• **WHAT IS BEING ASKED**
Find every line in the listing below that contains the word "coordinates", and copy each of those lines.

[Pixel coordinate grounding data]
·····

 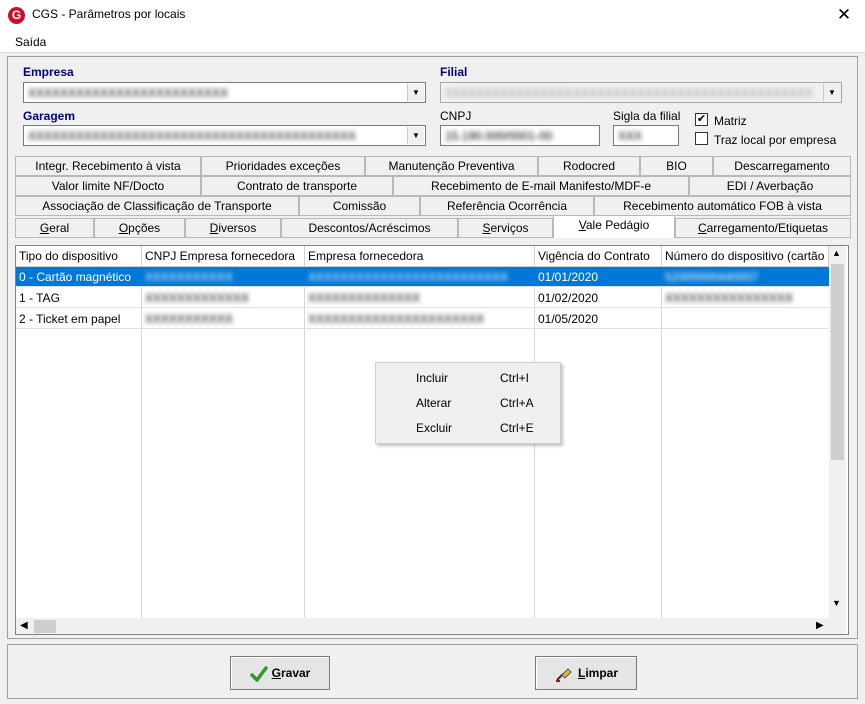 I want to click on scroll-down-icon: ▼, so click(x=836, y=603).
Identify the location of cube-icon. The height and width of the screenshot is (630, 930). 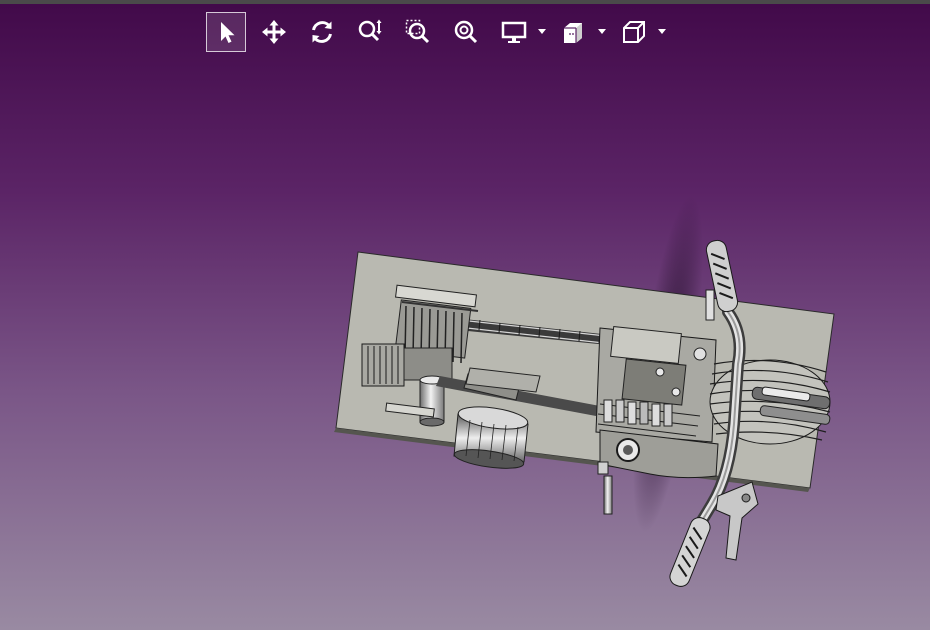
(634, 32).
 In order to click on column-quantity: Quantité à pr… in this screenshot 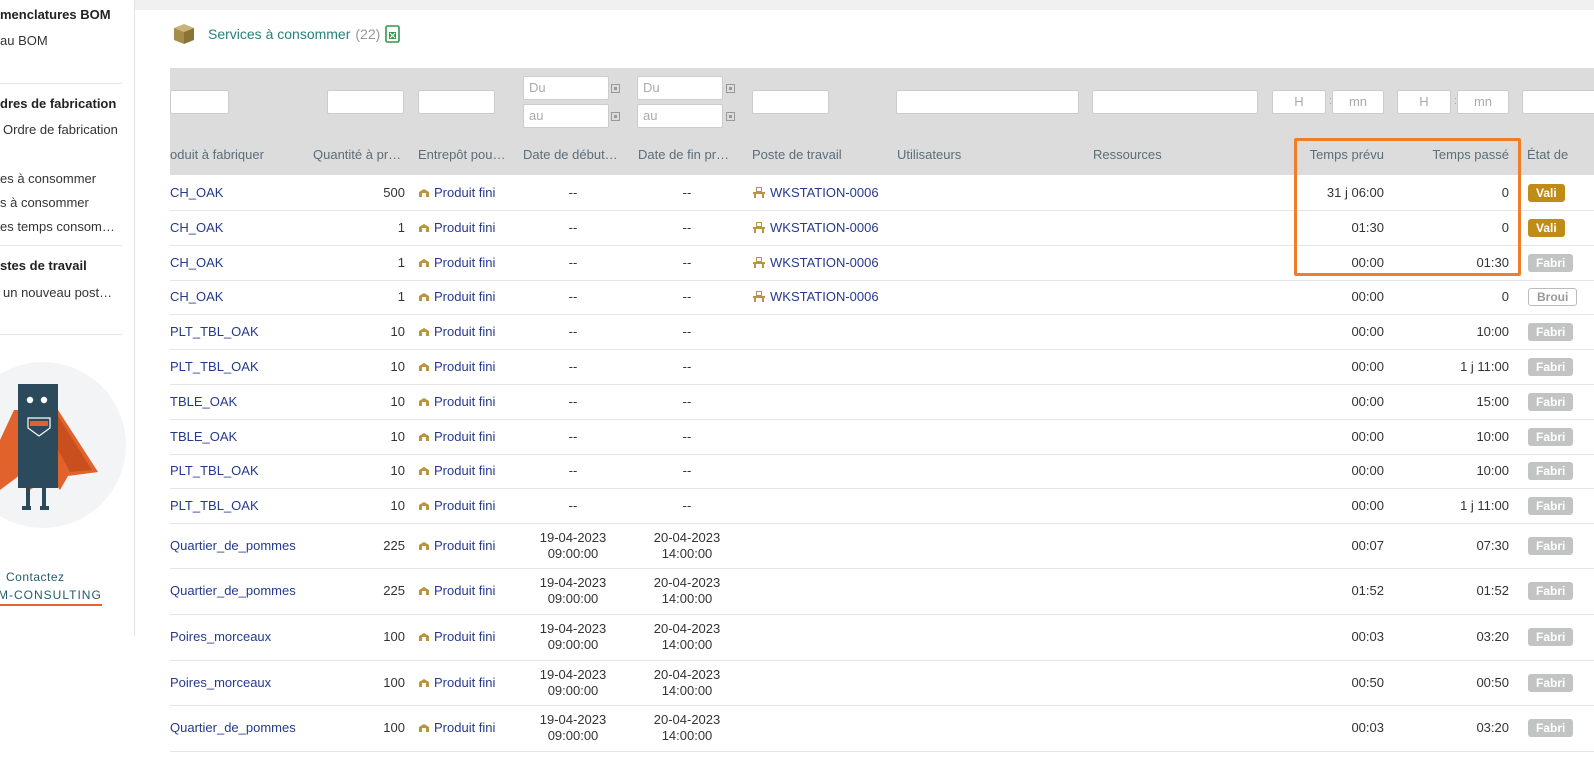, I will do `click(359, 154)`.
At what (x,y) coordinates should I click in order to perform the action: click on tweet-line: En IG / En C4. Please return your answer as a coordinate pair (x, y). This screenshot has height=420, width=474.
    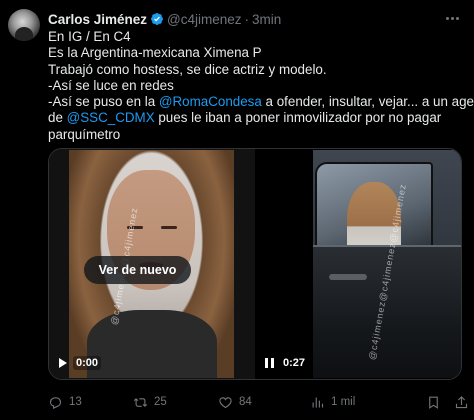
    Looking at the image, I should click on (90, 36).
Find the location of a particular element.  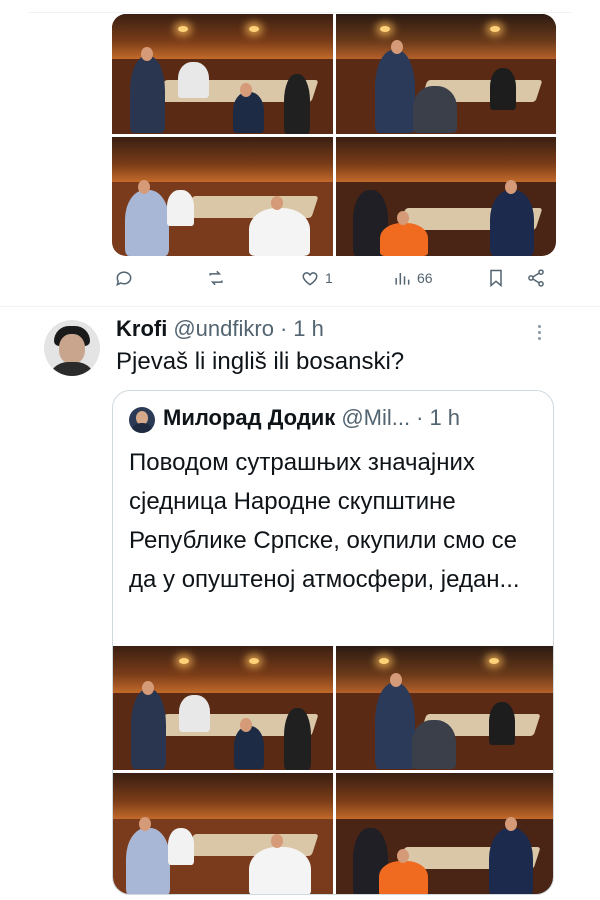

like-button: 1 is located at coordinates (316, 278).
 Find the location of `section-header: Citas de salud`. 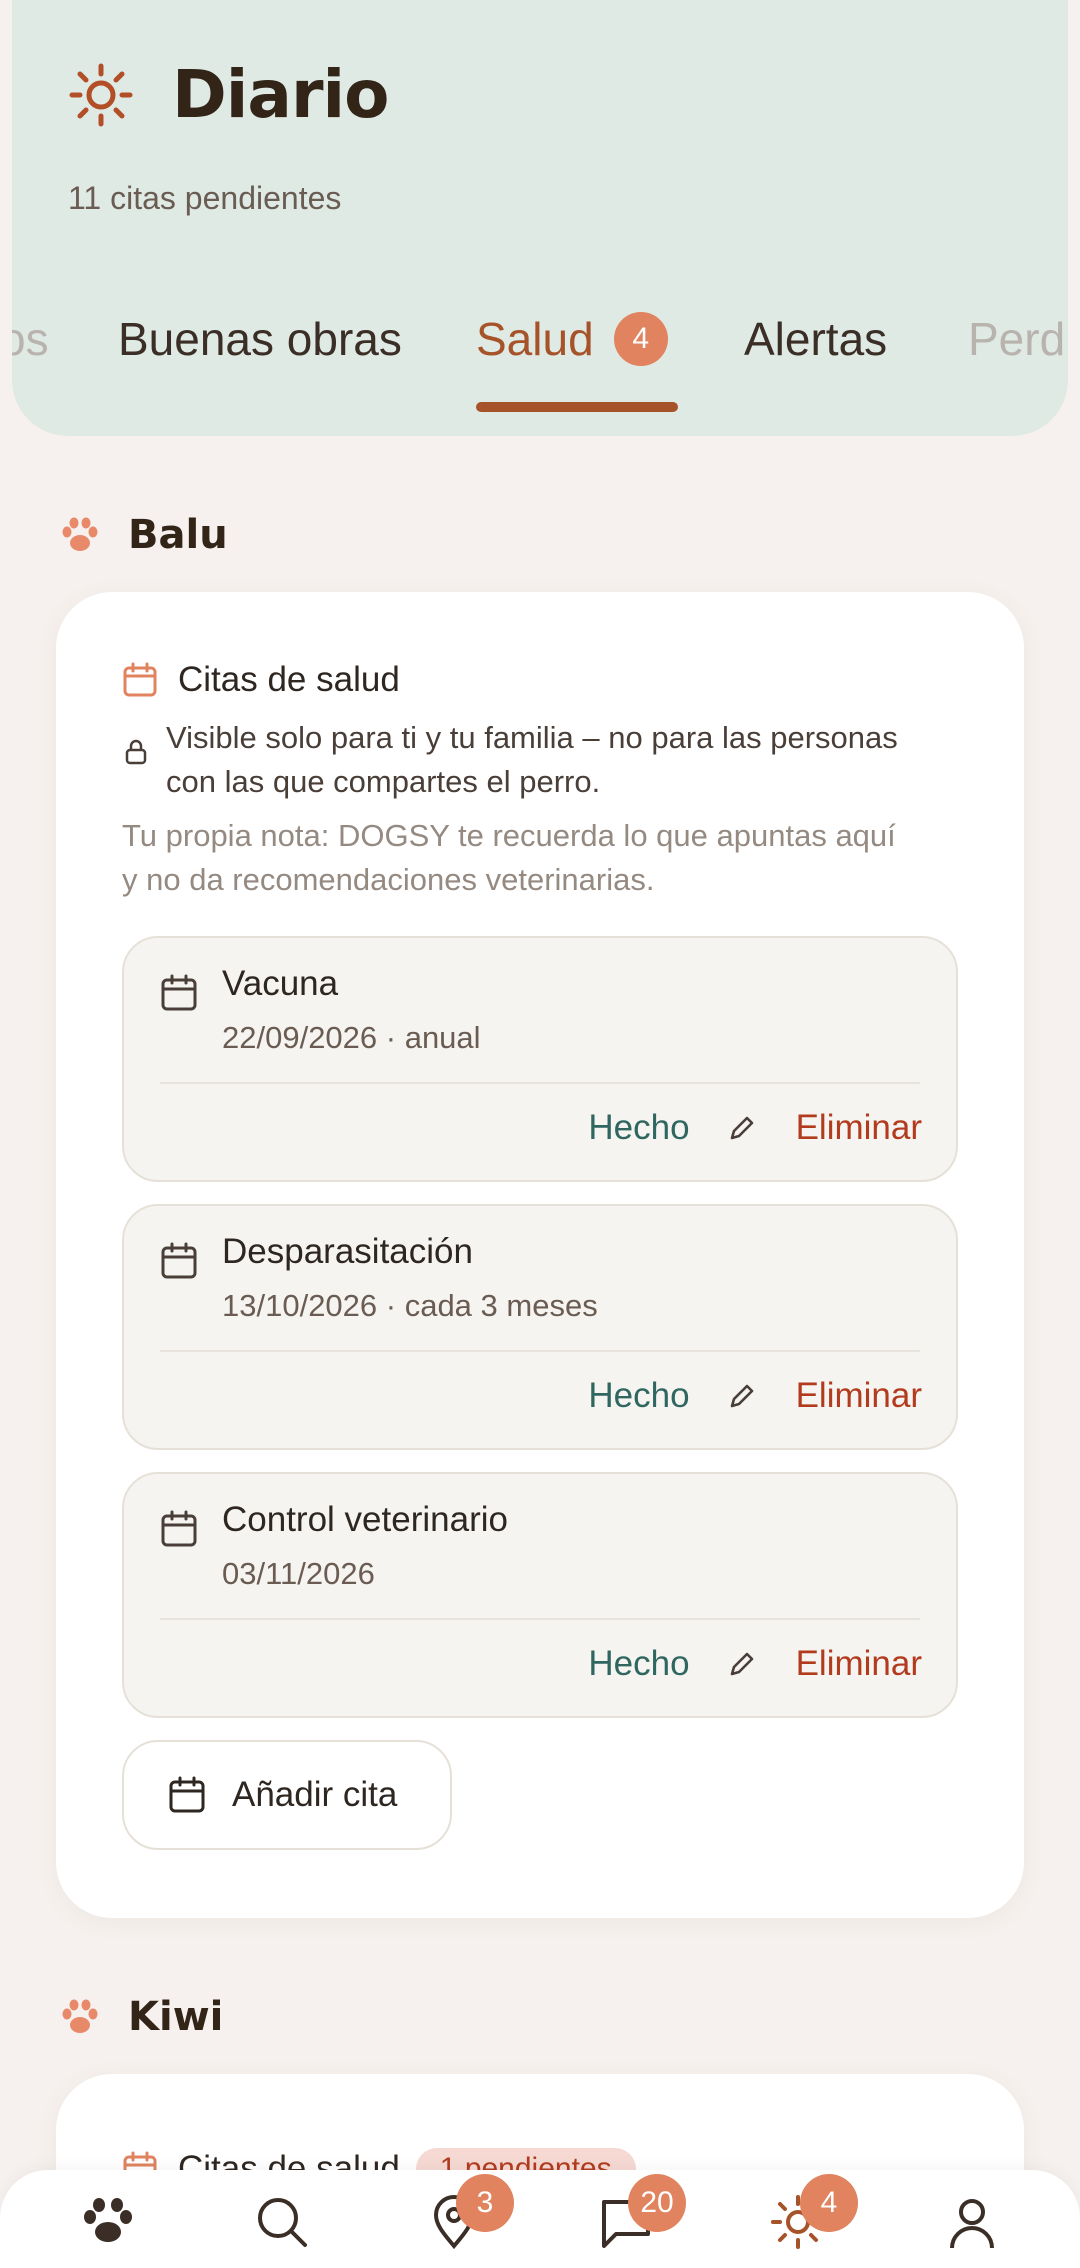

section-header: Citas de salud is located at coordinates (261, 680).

·····

• **TASK OUTPUT**
At what (x,y) coordinates should I click in order to perform the action: click on tweet-line: En IG / En C4. Please return your answer as a coordinate pair (x, y). This screenshot has height=420, width=474.
like-button: 1 is located at coordinates (316, 278).
section-header: Citas de salud is located at coordinates (261, 680).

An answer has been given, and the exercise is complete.